Inspiration
We were inspired by how Pokemon composers attempt to emulate the sounds of the countries that each region is based on.
What it does
Our project calculates the similarity between different audio tracks. By using tracks from each region and representative music from each country, we can see through aggregation the relationship between each region's and country's music.
How we built it
We first downloaded all the music using tools like ytdl and the khinsider game OST as mp3s. Then we fed this into the audio spectogram transformer (AST). This model works by converting the mp3 into a spectogram which uses a vision transformer on the spectogram. The AST then outputs a matrix of size sequence length and hidden dimension. After this we did mean pooling to get a vector of size hidden dimension. These were our vector embeddings of each soundtrack which were then averaged by region and country. These representative vectors were then used to generate the visualizations.
Challenges we ran into
We had challenges with our embedding models as many models we found weren't maintained and had bugs. Eventually, after a lot of research we found the AST model.
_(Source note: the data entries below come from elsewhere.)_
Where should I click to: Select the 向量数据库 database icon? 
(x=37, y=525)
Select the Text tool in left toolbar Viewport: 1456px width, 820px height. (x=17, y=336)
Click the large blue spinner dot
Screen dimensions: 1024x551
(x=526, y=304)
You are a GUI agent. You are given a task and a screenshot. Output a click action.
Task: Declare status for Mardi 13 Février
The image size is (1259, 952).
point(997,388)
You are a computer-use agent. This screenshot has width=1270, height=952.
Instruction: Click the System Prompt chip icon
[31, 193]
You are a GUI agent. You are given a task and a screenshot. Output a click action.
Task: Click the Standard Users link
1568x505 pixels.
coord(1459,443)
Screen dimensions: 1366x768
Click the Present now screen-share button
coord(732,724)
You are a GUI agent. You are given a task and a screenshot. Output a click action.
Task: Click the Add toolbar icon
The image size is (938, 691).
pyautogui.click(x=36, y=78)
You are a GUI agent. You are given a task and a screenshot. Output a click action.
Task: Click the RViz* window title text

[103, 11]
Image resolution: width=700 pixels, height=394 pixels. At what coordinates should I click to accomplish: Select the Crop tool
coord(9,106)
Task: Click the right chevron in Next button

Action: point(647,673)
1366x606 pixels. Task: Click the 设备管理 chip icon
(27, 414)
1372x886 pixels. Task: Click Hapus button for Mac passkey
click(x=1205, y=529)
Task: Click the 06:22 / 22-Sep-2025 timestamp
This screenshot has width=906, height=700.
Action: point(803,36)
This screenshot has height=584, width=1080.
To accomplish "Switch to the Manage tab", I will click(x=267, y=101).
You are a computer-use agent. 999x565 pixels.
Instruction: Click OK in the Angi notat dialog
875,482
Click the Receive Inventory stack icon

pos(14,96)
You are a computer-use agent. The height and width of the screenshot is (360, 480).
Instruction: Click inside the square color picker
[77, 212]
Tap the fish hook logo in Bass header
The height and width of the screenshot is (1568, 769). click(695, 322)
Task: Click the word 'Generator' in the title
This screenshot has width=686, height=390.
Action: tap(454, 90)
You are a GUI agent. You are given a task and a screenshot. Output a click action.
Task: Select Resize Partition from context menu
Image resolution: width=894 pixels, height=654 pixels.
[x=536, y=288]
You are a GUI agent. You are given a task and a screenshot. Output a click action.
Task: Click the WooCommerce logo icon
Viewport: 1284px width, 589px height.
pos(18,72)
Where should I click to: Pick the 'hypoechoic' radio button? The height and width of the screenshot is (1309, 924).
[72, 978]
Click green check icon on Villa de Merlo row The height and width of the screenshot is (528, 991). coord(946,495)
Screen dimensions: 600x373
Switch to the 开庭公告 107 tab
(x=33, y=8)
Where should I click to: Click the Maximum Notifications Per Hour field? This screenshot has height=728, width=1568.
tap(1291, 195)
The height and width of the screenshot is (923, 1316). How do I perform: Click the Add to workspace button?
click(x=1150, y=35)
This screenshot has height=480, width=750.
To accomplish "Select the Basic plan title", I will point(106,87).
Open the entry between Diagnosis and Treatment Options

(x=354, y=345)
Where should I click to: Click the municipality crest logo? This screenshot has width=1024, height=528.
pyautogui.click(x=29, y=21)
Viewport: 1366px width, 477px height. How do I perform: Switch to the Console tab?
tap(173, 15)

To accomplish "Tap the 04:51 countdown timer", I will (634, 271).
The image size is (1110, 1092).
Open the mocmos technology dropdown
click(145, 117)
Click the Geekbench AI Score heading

Another challenge was each example taking a lot of time to run through the model. We rectified this by using a gpu to run inference.
Accomplishments that we're proud of
We are very proud of how the website turned out, especially how it looks. We are also proud of how interesting results. For example, we can see which tracks are similar or dissimilar compared to other tracks.
What we learned
It is very important to pick the right models and ensure that they were trained in domain examples.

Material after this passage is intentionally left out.